Ingredients: - 3 cups pre cooked rice - 1 cup chopped vegetables (such as onions, carrots, and peas) - 1 cup protein (such as chicken, shrimp, or tofu) - 2 eggs - 2 tablespoons soy sauce - 1 tablespoon vegetable oil Method: 1. Heat the oil in a large skillet or wok over medium-high heat. 2. Add the vegetables and protein, and cook for 5-7 minutes, or until tender. 3. Push the vegetables and protein to one side of the skillet, and crack the eggs into the empty space. 4. Scramble the eggs until cooked, then mix them in with the vegetables and protein. 5. Add the pre cooked rice and soy sauce to the skillet, and stir to combine. 6. Cook for an additional 2-3 minutes, or until the rice is heated through.

2. Rice and Beans

Ingredients: - 3 cups pre cooked rice - 1 can black beans, drained and rinsed - 1 cup salsa - 1 teaspoon cumin - 1 teaspoon chili powder - 1/2 teaspoon garlic powder - 1/2 teaspoon onion powder Method: 1. Preheat the oven to 350°F. 2. In a mixing bowl, combine the pre cooked rice, black beans, salsa, and spices. 3. Transfer the mixture to a baking dish, and bake for 25-30 minutes, or until heated through.

3. Rice Salad

Ingredients: - 3 cups pre cooked rice - 1 cup chopped vegetables (such as bell peppers, tomatoes, and cucumbers) - 1 can chickpeas, drained and rinsed - 1/4 cup chopped fresh herbs (such as parsley and cilantro) - 2 tablespoons olive oil - 2 tablespoons lemon juice - Salt and pepper to taste Method: 1. In a large mixing bowl, combine the pre cooked rice, vegetables, chickpeas, and herbs. 2. In a small bowl, whisk together the olive oil, lemon juice, salt, and pepper. 3. Pour the dressing over the rice mixture, and stir to combine. 4. Chill in the fridge for 30 minutes before serving.

Notes

- You can use any type of pre cooked rice for these recipes, such as white rice, brown rice, or wild rice. - Feel free to customize the recipes to your liking by adding or substituting ingredients. - These recipes are great for meal prep, as they can be made ahead of time and stored in the fridge or freezer.

Nutrition Info

The nutritional information for these recipes will vary, depending on the specific ingredients used.

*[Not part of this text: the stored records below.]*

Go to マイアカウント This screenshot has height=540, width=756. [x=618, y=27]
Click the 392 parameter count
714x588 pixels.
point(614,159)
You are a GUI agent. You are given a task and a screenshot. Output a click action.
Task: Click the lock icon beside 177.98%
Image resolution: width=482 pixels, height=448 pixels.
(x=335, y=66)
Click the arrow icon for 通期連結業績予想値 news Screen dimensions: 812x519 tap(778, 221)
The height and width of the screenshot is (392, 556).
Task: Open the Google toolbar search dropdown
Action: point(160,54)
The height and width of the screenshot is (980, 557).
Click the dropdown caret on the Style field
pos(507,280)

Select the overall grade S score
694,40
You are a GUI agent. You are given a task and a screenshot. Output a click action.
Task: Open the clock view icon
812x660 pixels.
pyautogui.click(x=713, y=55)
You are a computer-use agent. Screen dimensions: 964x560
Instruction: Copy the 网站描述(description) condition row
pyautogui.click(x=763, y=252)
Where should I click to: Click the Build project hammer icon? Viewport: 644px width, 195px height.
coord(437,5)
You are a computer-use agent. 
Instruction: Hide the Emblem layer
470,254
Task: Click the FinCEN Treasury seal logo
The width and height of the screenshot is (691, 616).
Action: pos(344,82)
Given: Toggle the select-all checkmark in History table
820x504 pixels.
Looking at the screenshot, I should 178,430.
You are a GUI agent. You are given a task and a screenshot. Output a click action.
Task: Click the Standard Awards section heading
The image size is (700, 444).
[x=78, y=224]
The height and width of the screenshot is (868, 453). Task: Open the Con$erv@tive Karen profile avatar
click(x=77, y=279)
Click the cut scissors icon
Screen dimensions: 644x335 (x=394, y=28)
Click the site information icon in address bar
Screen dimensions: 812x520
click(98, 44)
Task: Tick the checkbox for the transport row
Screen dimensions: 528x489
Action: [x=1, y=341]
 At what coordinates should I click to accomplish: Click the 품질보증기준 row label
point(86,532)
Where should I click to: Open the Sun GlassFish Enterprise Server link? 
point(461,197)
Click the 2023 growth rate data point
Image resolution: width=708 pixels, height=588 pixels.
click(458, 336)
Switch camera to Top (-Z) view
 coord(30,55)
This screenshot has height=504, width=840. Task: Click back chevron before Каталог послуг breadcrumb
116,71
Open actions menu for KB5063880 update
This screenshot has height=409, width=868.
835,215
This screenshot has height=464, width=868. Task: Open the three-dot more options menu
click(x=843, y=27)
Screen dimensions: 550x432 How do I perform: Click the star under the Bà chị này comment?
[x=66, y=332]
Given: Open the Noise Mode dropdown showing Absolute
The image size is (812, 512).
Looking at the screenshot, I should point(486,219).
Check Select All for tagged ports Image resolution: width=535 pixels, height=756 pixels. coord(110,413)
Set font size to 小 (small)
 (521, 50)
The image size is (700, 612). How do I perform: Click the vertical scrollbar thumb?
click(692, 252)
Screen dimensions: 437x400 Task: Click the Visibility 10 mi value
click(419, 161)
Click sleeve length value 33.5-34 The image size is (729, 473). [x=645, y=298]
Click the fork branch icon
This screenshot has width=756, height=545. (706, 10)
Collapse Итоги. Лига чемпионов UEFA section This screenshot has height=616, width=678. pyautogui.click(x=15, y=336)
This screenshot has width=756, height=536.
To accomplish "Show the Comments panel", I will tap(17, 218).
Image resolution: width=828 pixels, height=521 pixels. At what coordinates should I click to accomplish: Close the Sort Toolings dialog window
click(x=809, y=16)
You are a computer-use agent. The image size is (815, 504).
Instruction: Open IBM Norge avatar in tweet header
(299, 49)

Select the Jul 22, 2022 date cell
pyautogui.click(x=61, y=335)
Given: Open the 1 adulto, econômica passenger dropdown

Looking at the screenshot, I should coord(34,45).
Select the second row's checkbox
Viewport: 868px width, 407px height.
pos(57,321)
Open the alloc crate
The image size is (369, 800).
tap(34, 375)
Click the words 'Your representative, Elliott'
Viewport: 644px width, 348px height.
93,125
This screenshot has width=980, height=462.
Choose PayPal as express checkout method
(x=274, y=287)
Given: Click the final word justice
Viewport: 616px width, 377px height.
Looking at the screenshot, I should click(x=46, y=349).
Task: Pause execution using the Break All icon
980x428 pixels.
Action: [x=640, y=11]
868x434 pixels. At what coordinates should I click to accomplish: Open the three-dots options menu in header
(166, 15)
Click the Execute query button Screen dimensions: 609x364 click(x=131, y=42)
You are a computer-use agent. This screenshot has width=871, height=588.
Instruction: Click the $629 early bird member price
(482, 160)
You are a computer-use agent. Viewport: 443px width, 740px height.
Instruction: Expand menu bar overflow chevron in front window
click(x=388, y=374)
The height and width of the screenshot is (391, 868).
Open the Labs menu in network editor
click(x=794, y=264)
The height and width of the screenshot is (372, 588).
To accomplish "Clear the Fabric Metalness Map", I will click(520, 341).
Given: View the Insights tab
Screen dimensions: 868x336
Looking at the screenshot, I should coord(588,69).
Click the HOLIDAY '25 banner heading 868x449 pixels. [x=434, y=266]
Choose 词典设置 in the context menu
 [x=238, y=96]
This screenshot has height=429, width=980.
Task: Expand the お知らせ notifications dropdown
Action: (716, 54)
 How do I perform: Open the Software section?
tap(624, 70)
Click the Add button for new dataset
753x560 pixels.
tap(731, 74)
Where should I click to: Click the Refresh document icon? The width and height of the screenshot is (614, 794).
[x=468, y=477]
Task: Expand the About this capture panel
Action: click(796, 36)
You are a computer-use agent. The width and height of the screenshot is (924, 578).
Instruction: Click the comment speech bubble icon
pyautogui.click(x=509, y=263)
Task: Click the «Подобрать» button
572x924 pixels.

However, all of these recipes are made with wholesome, nutritious ingredients that are good for you.

Recipes FAQ

Q: Can I use frozen pre cooked rice for these recipes? A: Yes, frozen pre cooked rice works just as well as fresh. Just be sure to thaw it before using. Q: Can I make these recipes without meat? A: Absolutely! These recipes can be made vegetarian or vegan by using tofu or other plant-based protein sources. Q: How long will these recipes keep in the fridge? A: These recipes will keep in the fridge for up to 4 days.

Recipe Tips

- Cook the vegetables and protein first before adding the pre cooked rice, as this will ensure that everything is cooked evenly. - Use a non-stick skillet or wok to prevent the rice from sticking to the pan. - If you want to add more flavor to your pre cooked rice, try cooking it in chicken or vegetable broth instead of water.